# dead cricks everywhere !!!!



## reef (Jan 4, 2008)

got a bag of 500 cricks for the first time from livefoodwharehouse this week ( arrived mon )just gone to feed animal and nearly all the cricks are dead !!! dint look in yesterday as we have our animals on a fast day on fridays but i had fed them on thurs and watered em soim lost as to why they died 
has anyone else lost em this quick ? will contact livefoodwharehouse and let em no methinks


----------



## Lucifus (Aug 30, 2007)

Biggest killer of crickets is humidity. If its too high they die. Ive lost 1k in 3 days because of humidity.


----------



## Marinam2 (Sep 4, 2007)

How long had you had them before they died and how were you keeping them.

Marina


----------



## reef (Jan 4, 2008)

about 3 days and they were in a bucket with oats and apple ,
as lucifus said i think it was too humid cos the eggbox was a bit moist 
:blush: will still let livefood know tho just to check they not got probs


----------



## Marinam2 (Sep 4, 2007)

You'll know if it was humidity because they will be a very pungent smell of ammonia. I've had it happen to be a few times over the years.

Marina


----------



## reef (Jan 4, 2008)

oh well dint smell of ammomnia i dint wanna feed to my pets incase there was sumfin wrong ! do u think i should get in touch with livefood wharehouse then !


----------



## Marinam2 (Sep 4, 2007)

Does sound a bit odd then, mine live for ages like a whole month before they are eaten and i do not feed or water mine at all.

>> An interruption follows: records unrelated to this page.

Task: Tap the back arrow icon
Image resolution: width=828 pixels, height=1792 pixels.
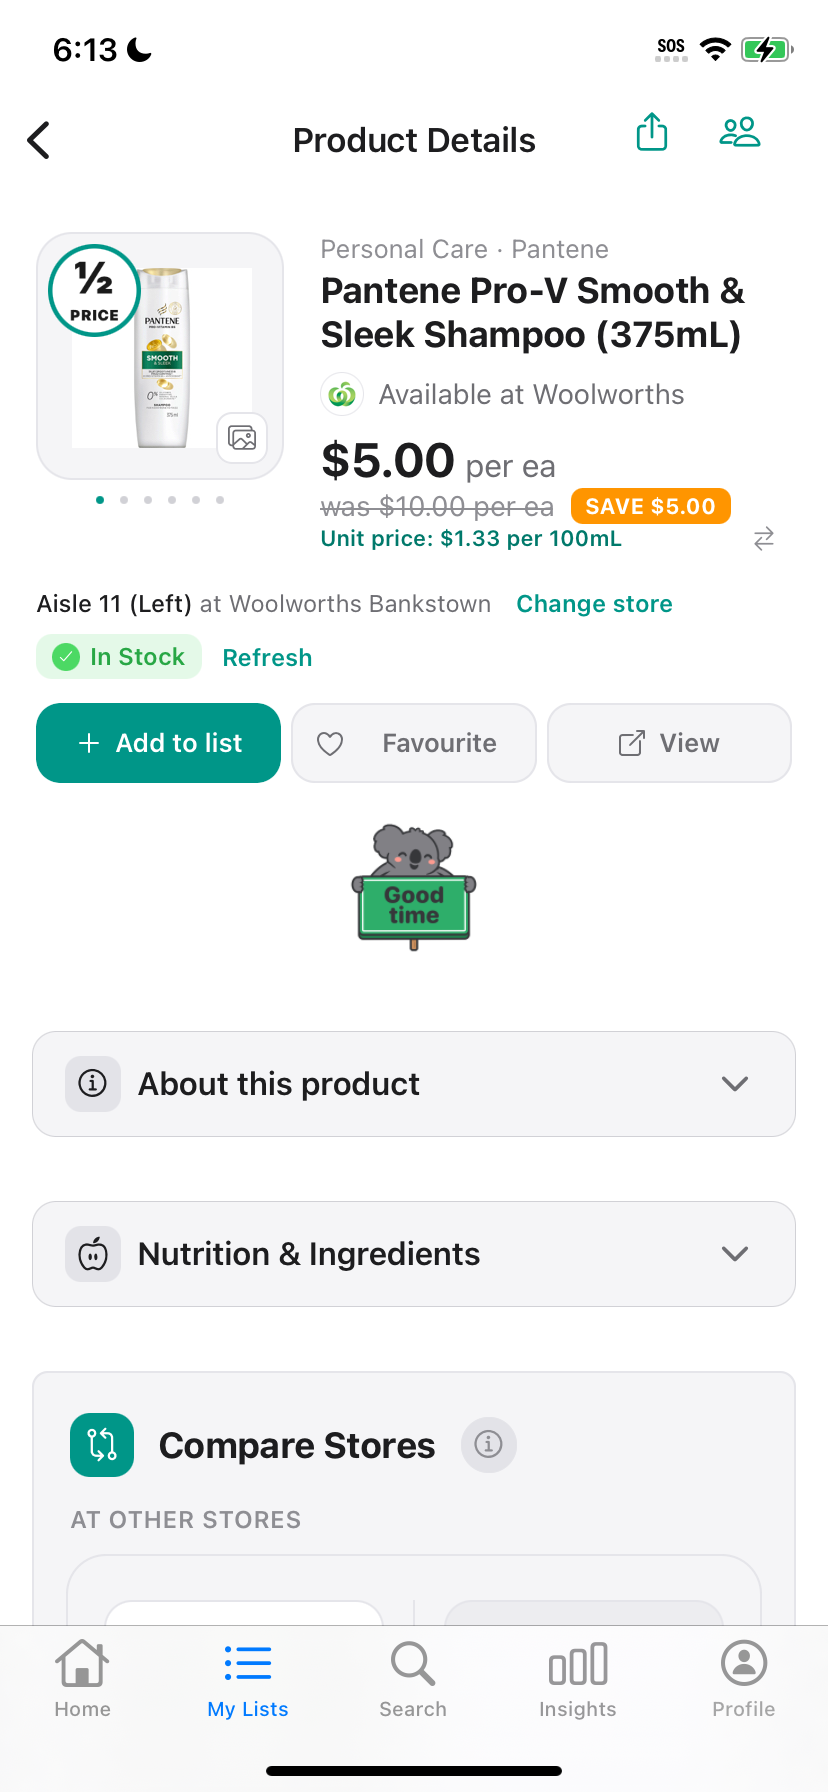Action: pos(39,140)
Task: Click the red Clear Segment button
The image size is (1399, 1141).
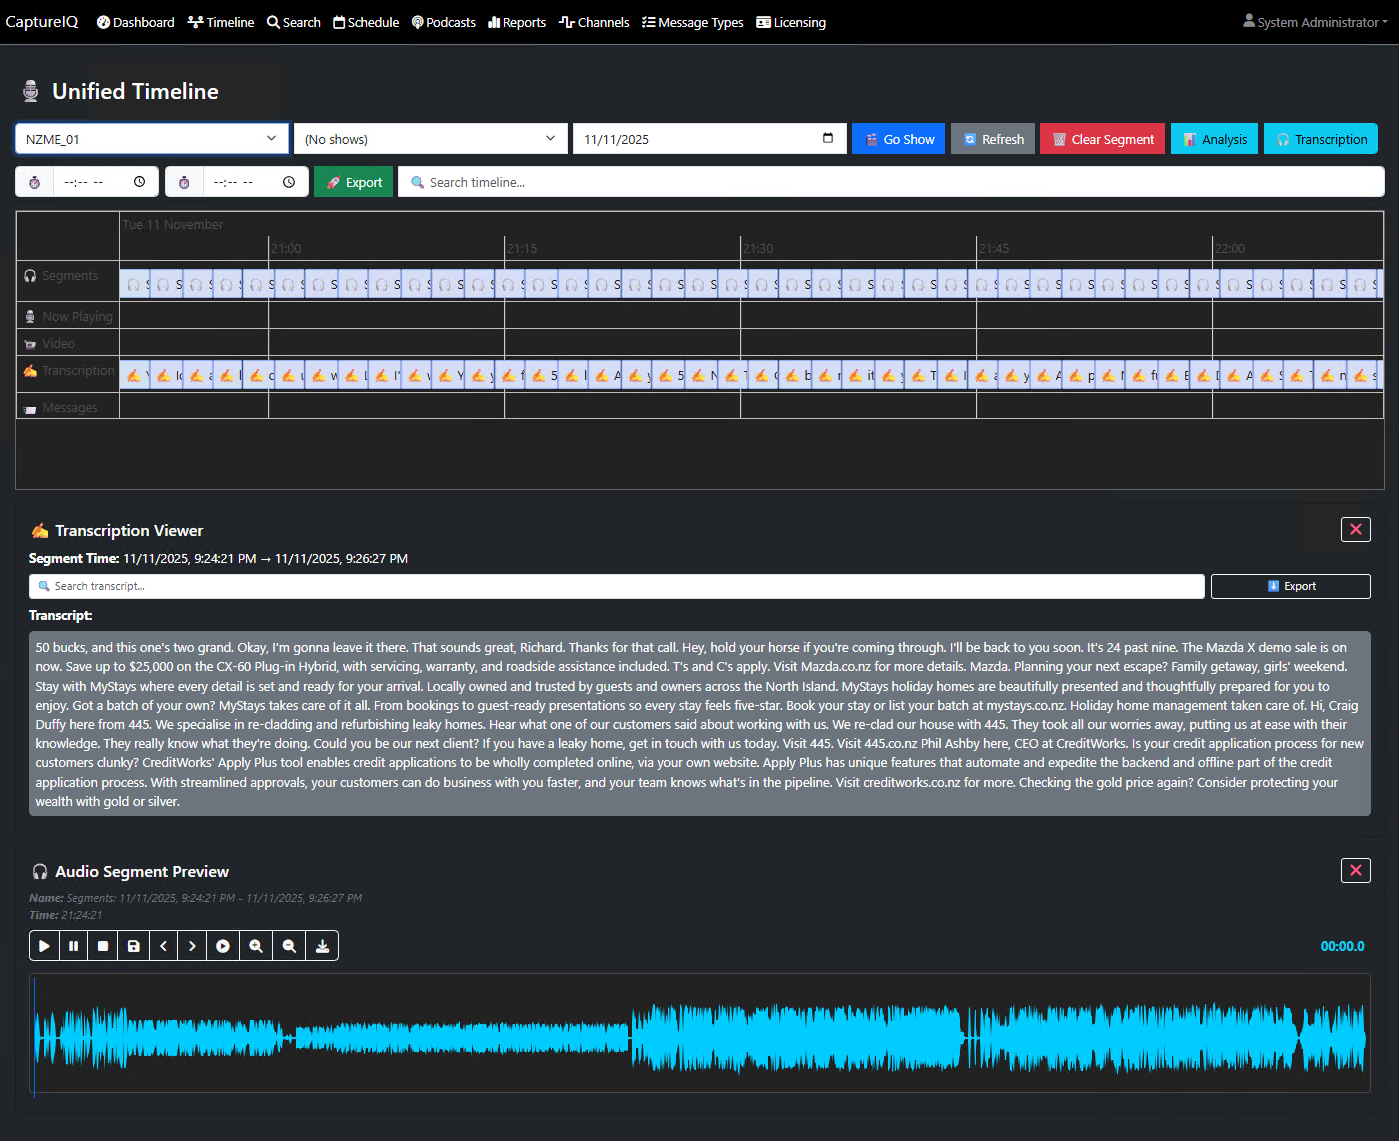Action: point(1102,139)
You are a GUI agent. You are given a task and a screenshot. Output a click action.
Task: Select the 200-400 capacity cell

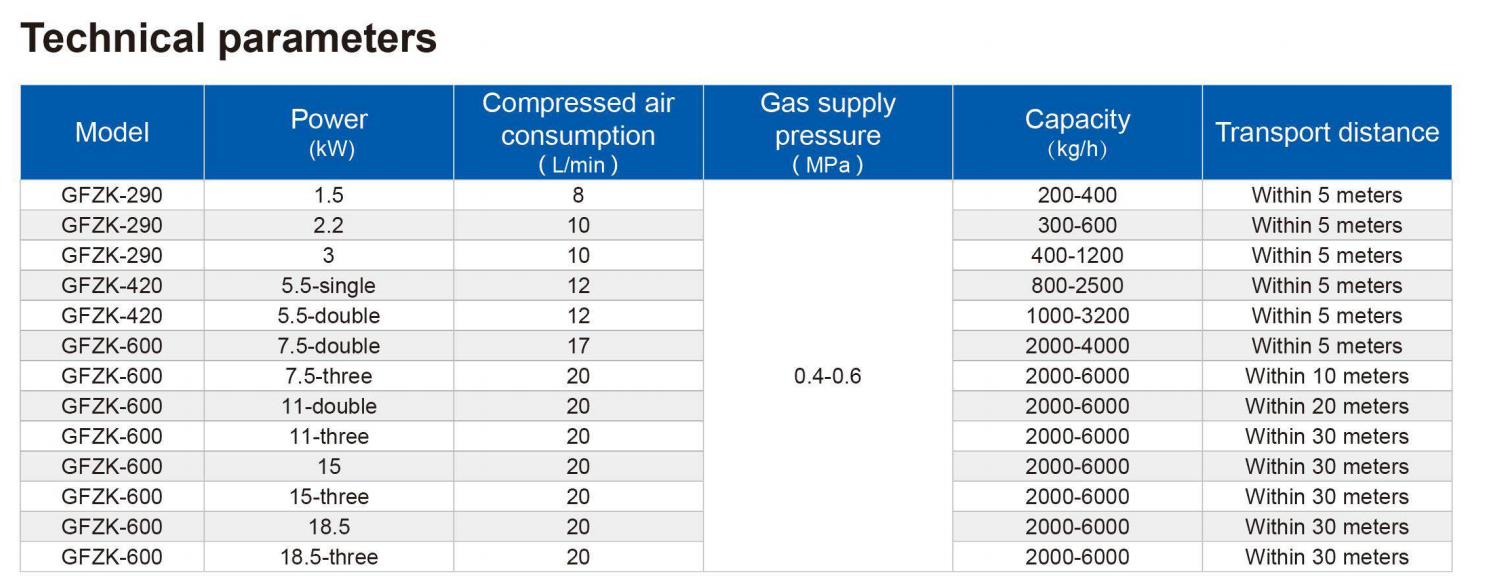coord(1077,195)
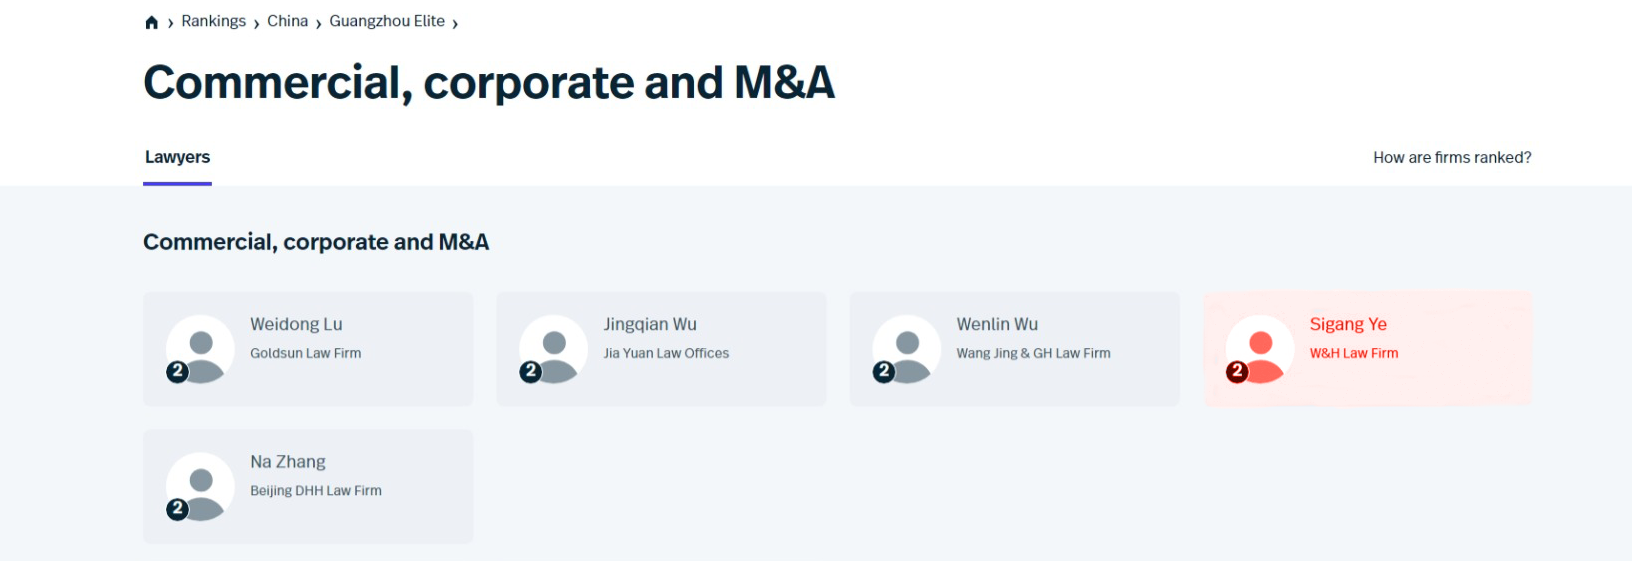Image resolution: width=1632 pixels, height=561 pixels.
Task: Click Jia Yuan Law Offices label
Action: coord(666,353)
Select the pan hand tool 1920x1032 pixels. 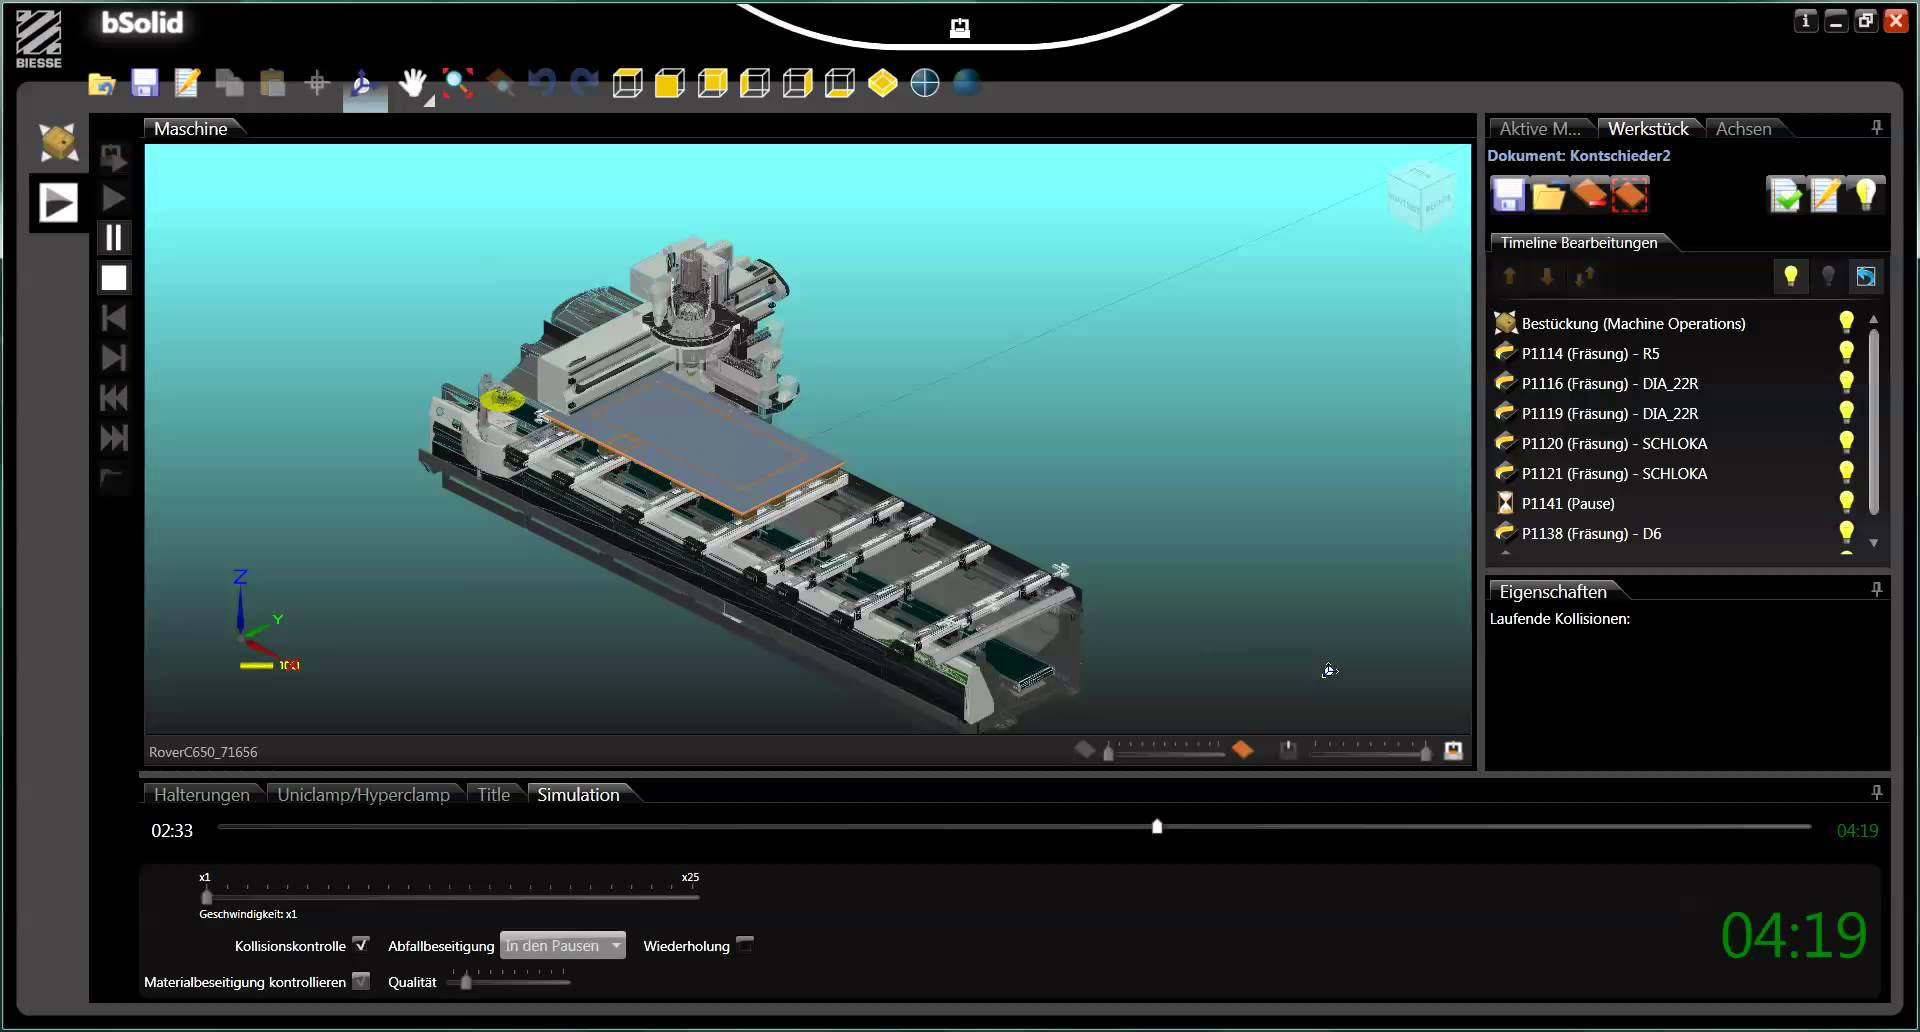pyautogui.click(x=411, y=83)
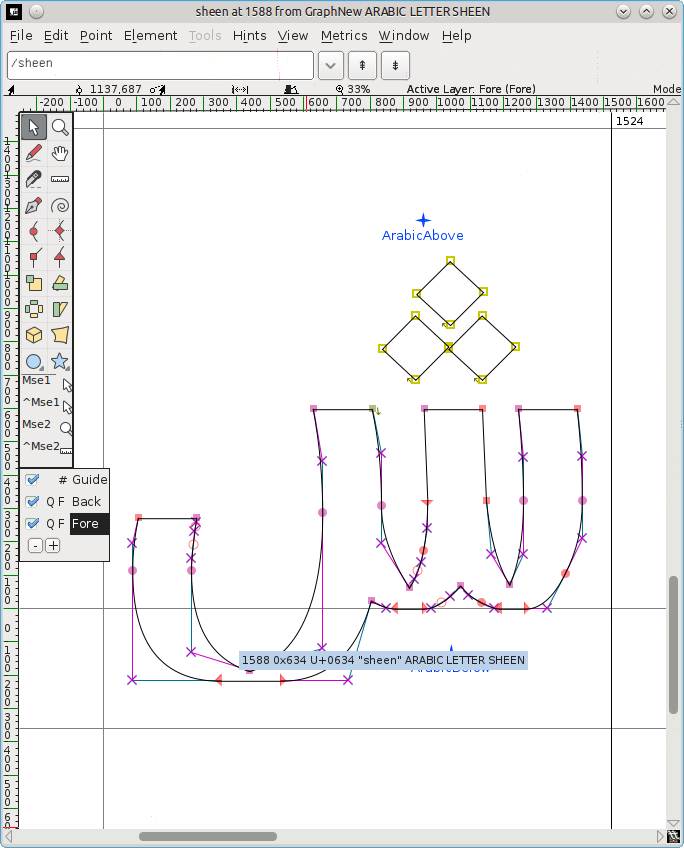Select the Star polygon tool
Image resolution: width=684 pixels, height=848 pixels.
(x=60, y=361)
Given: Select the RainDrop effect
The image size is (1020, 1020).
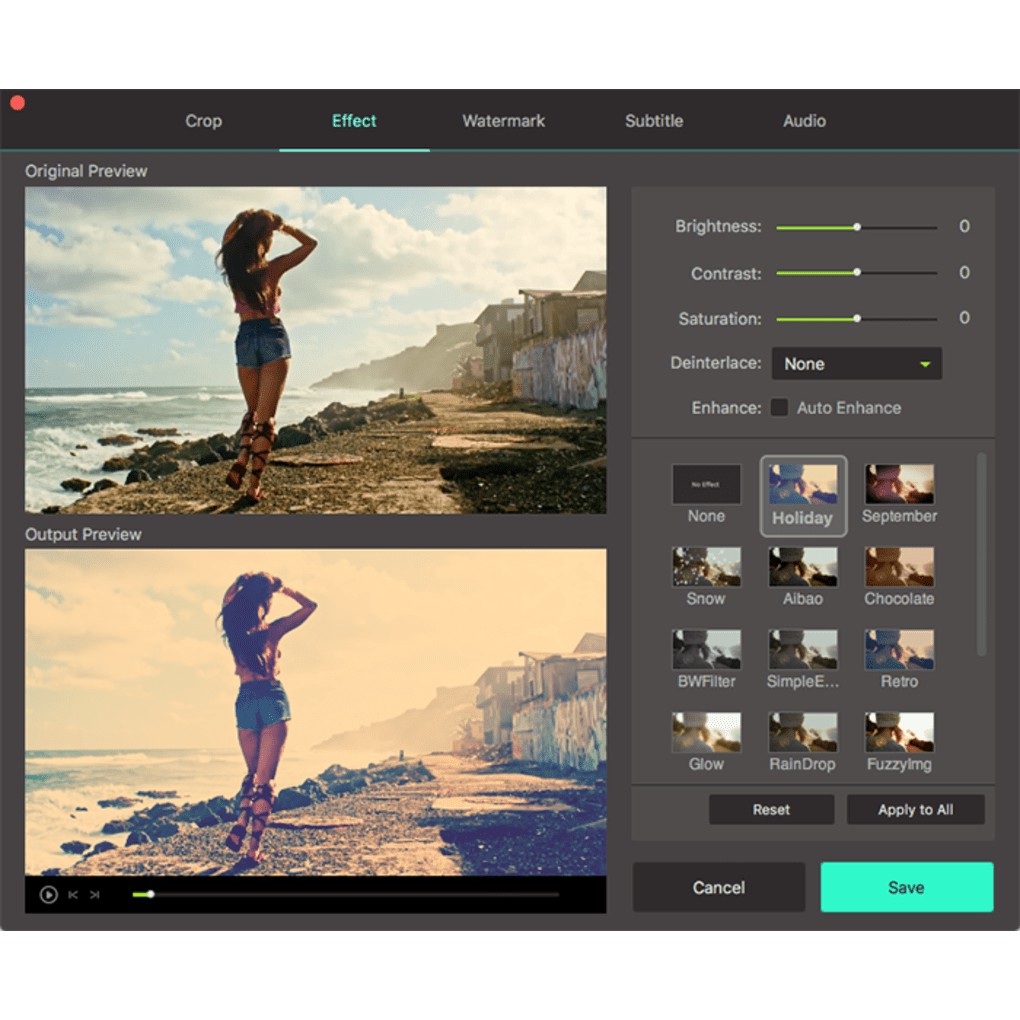Looking at the screenshot, I should (803, 732).
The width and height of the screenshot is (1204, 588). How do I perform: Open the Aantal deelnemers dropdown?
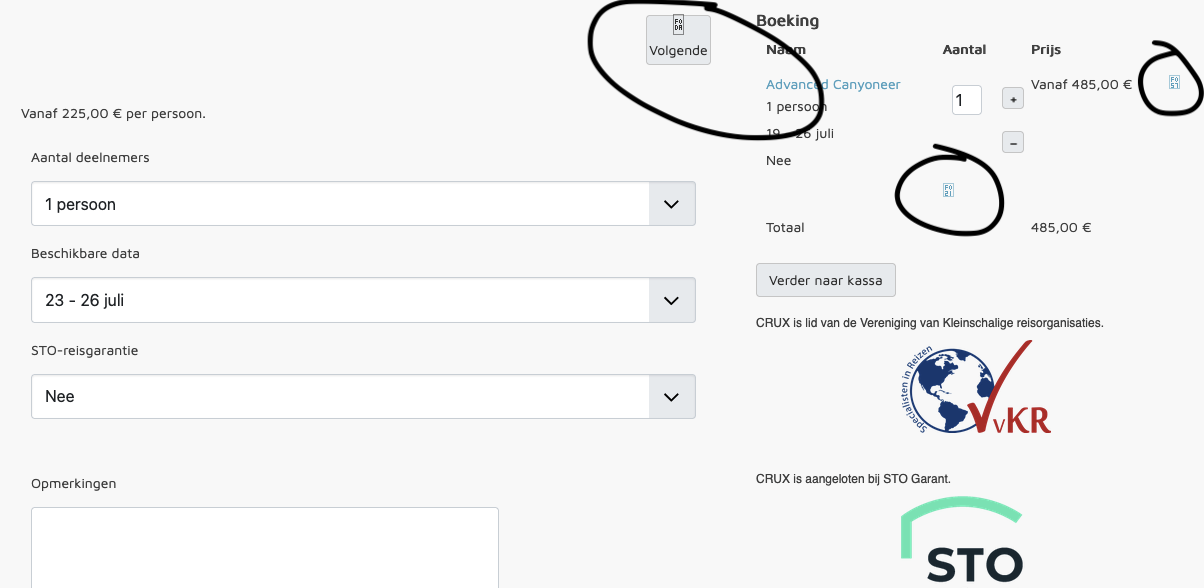coord(363,204)
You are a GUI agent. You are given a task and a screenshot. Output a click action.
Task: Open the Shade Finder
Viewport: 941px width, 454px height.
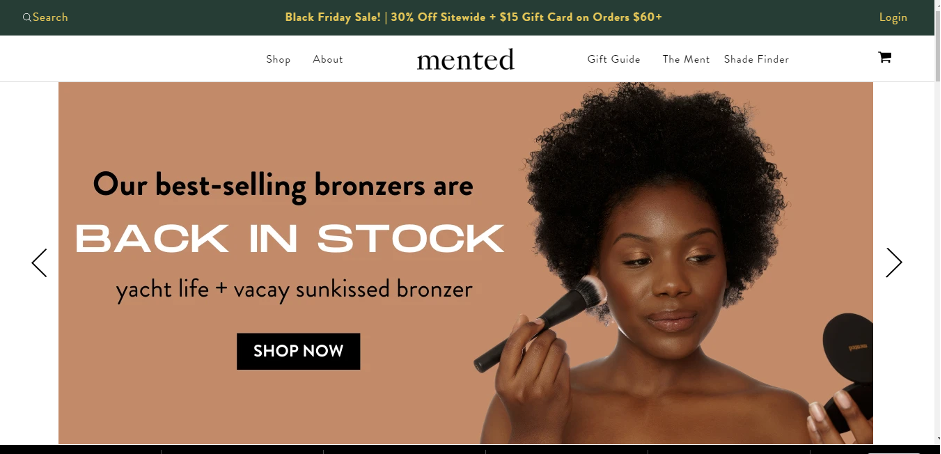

I would worry about quality, were they at room temp??

Marina


----------



## cooljules (May 20, 2008)

reef said:


> about 3 days and they were in a bucket with oats and apple ,
> as lucifus said i think it was too humid cos the eggbox was a bit moist
> :blush: will still let livefood know tho just to check they not got probs


whereof them on there backs? we lost 50% this week, cos of a sudden build up of humidty...not much either


----------



## reef (Jan 4, 2008)

Marinam2 said:


> Does sound a bit odd then, mine live for ages like a whole month before they are eaten and i do not feed or water mine at all.
> 
> I would worry about quality, were they at room temp??
> 
> Marina


 yeah they were at room temp although our house is warm and we dont normally have a problem this is the first time we bought from livefoodwharehouse have u had trouble with them before


----------



## Marinam2 (Sep 4, 2007)

I've never used them. I use Livefood UK and always have since switching from monkfields. 

Marina


----------



## reef (Jan 4, 2008)

do they do bags then mate


----------



## Juzza12 (Jun 12, 2008)

Feed them fresh veg and you won't need any water. Make sure they are well ventilated. Definately phone them, from my order of a 1000 crickets about 300 hundred were missing. I phoned them and they said they'd send more, i expected roughly 300 but they sent another 1000:2thumb:


----------



## grannykins (Oct 9, 2006)

I use livefoodsdirect. Never had any problems -good price and good quality. The only blip was one month when I recieved the wrong order -2 bags of black crix instead of brown, and morio worms I hadnt ordered. Called them straight away and they apologised and told me to keep that order and sent out my original order to arrive the next day. Really good.


----------



## Marinam2 (Sep 4, 2007)

Check out their website they do everything!! And yes they do bags of crickets black/brown including silent and trade and they will also do ..............well they do bulk in everything.

Marina


----------



## garysumpter (Apr 18, 2005)

Definitely sounds like a moisture issue! Its amazing how little moisture can have a bad effect!


----------



## RedGex (Dec 29, 2007)

It sounds like too much moisture was the problem, I definitely recommend livefood warehouse, I always get our crix from them.

The only problem I had was two orders of bulk crix I recieved, the crix had chewed out the bags and were getting loose in the box. The first box was bagged up by Royal Mail as they had chewed out the box too, the second lot had air holes in the box anyway so don't know how many we lost. I contacted Warehouse and they were very helpful. Sent out replacement crix immediately and they apologised and promised to double bag large crix from now on, and listened to advice when I suggested putting them some food in too. Always happy with the quality of the livefood!


----------



## Jacko89 (Sep 20, 2008)

does anyone know if ricks livefood is anygood


----------



## macro junkie (Oct 27, 2007)

if they where in the bag to long with no veg or moisture that would of killed em.died of dehydration


----------



## macro junkie (Oct 27, 2007)

Jacko89 said:


> does anyone know if ricks livefood is anygood


 yer alot of us use ricks.Iv never had any problems using ricks livefood.


----------



## Jacko89 (Sep 20, 2008)

ok thanks


----------